Would it be possible to reproduce every entry exactly, please?

━━━ DATASET RECORDS ━━━

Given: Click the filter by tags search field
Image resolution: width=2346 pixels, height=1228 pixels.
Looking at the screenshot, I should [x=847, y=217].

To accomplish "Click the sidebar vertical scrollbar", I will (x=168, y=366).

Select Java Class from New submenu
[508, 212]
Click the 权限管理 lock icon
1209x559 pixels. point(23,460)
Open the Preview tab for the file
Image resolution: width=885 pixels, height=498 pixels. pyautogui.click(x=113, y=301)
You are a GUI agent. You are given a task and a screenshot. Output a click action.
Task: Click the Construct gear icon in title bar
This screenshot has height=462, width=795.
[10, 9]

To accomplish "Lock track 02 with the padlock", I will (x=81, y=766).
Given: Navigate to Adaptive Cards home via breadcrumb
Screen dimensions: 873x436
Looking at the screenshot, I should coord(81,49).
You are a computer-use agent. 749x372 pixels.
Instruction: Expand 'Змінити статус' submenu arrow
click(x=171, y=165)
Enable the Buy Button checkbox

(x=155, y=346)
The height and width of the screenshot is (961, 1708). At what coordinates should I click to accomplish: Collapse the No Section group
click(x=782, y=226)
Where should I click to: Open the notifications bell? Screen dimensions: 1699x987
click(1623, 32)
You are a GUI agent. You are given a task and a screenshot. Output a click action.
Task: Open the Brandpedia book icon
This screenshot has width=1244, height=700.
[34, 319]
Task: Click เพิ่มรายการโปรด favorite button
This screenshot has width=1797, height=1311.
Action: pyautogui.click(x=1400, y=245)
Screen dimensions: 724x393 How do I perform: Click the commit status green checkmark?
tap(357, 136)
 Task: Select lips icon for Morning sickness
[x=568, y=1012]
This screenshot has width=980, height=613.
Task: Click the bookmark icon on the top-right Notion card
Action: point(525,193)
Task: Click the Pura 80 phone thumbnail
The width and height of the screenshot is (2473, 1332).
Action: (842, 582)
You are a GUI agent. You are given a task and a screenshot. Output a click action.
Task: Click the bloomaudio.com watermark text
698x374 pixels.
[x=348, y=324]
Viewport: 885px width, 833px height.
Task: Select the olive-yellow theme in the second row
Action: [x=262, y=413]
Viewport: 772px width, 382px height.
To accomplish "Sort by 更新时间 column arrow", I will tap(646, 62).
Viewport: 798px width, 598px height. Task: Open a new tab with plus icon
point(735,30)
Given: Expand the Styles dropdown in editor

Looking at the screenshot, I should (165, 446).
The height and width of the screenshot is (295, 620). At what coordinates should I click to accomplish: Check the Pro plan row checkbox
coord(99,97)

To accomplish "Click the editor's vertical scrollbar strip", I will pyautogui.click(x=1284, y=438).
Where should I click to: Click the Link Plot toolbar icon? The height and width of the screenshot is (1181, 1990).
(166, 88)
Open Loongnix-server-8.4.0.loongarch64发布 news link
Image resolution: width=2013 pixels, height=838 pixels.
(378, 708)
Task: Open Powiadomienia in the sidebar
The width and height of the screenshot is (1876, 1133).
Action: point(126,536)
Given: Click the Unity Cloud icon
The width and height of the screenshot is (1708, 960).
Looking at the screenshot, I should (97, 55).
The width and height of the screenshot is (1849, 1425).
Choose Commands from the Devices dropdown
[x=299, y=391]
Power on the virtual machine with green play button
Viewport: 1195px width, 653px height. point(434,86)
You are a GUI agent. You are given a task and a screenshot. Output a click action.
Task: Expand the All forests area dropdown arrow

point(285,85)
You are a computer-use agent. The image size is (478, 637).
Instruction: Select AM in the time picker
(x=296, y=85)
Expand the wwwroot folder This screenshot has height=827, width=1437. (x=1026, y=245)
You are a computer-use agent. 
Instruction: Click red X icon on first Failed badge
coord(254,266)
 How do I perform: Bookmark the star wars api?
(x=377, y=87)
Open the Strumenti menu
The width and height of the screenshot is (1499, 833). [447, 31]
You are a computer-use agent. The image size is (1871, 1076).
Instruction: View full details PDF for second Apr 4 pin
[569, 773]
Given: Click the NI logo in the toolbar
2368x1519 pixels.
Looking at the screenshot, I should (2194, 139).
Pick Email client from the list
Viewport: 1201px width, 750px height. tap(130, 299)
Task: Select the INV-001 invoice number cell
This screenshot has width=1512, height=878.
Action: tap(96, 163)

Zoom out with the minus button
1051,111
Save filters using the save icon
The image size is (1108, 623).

━━━

→ EXERCISE SOLUTION
Given: Click the filter by tags search field
Image resolution: width=2346 pixels, height=1228 pixels.
Looking at the screenshot, I should [x=847, y=217].

To accomplish "Click the sidebar vertical scrollbar", I will (x=168, y=366).

Select Java Class from New submenu
[508, 212]
Click the 权限管理 lock icon
1209x559 pixels. point(23,460)
Open the Preview tab for the file
Image resolution: width=885 pixels, height=498 pixels. pyautogui.click(x=113, y=301)
You are a GUI agent. You are given a task and a screenshot. Output a click action.
Task: Click the Construct gear icon in title bar
This screenshot has height=462, width=795.
[10, 9]

To accomplish "Lock track 02 with the padlock", I will (x=81, y=766).
Given: Navigate to Adaptive Cards home via breadcrumb
Screen dimensions: 873x436
Looking at the screenshot, I should coord(81,49).
You are a computer-use agent. 749x372 pixels.
Instruction: Expand 'Змінити статус' submenu arrow
click(x=171, y=165)
Enable the Buy Button checkbox

(x=155, y=346)
The height and width of the screenshot is (961, 1708). At what coordinates should I click to accomplish: Collapse the No Section group
click(x=782, y=226)
Where should I click to: Open the notifications bell? Screen dimensions: 1699x987
click(1623, 32)
You are a GUI agent. You are given a task and a screenshot. Output a click action.
Task: Open the Brandpedia book icon
This screenshot has width=1244, height=700.
[34, 319]
Task: Click เพิ่มรายการโปรด favorite button
This screenshot has width=1797, height=1311.
Action: pyautogui.click(x=1400, y=245)
Screen dimensions: 724x393 How do I perform: Click the commit status green checkmark?
tap(357, 136)
 Task: Select lips icon for Morning sickness
[x=568, y=1012]
This screenshot has width=980, height=613.
Task: Click the bookmark icon on the top-right Notion card
Action: point(525,193)
Task: Click the Pura 80 phone thumbnail
The width and height of the screenshot is (2473, 1332).
Action: (842, 582)
You are a GUI agent. You are given a task and a screenshot. Output a click action.
Task: Click the bloomaudio.com watermark text
698x374 pixels.
[x=348, y=324]
Viewport: 885px width, 833px height.
Task: Select the olive-yellow theme in the second row
Action: [x=262, y=413]
Viewport: 772px width, 382px height.
To accomplish "Sort by 更新时间 column arrow", I will tap(646, 62).
Viewport: 798px width, 598px height. Task: Open a new tab with plus icon
point(735,30)
Given: Expand the Styles dropdown in editor

Looking at the screenshot, I should (165, 446).
The height and width of the screenshot is (295, 620). At what coordinates should I click to accomplish: Check the Pro plan row checkbox
coord(99,97)

To accomplish "Click the editor's vertical scrollbar strip", I will pyautogui.click(x=1284, y=438).
Where should I click to: Click the Link Plot toolbar icon? The height and width of the screenshot is (1181, 1990).
(166, 88)
Open Loongnix-server-8.4.0.loongarch64发布 news link
Image resolution: width=2013 pixels, height=838 pixels.
(378, 708)
Task: Open Powiadomienia in the sidebar
The width and height of the screenshot is (1876, 1133).
Action: point(126,536)
Given: Click the Unity Cloud icon
The width and height of the screenshot is (1708, 960).
Looking at the screenshot, I should (97, 55).
The width and height of the screenshot is (1849, 1425).
Choose Commands from the Devices dropdown
[x=299, y=391]
Power on the virtual machine with green play button
Viewport: 1195px width, 653px height. point(434,86)
You are a GUI agent. You are given a task and a screenshot. Output a click action.
Task: Expand the All forests area dropdown arrow

point(285,85)
You are a computer-use agent. The image size is (478, 637).
Instruction: Select AM in the time picker
(x=296, y=85)
Expand the wwwroot folder This screenshot has height=827, width=1437. (x=1026, y=245)
You are a computer-use agent. 
Instruction: Click red X icon on first Failed badge
coord(254,266)
 How do I perform: Bookmark the star wars api?
(x=377, y=87)
Open the Strumenti menu
The width and height of the screenshot is (1499, 833). [447, 31]
You are a computer-use agent. The image size is (1871, 1076).
Instruction: View full details PDF for second Apr 4 pin
[569, 773]
Given: Click the NI logo in the toolbar
2368x1519 pixels.
Looking at the screenshot, I should (2194, 139).
Pick Email client from the list
Viewport: 1201px width, 750px height. tap(130, 299)
Task: Select the INV-001 invoice number cell
This screenshot has width=1512, height=878.
Action: tap(96, 163)

Zoom out with the minus button
1051,111
Save filters using the save icon
The image size is (1108, 623).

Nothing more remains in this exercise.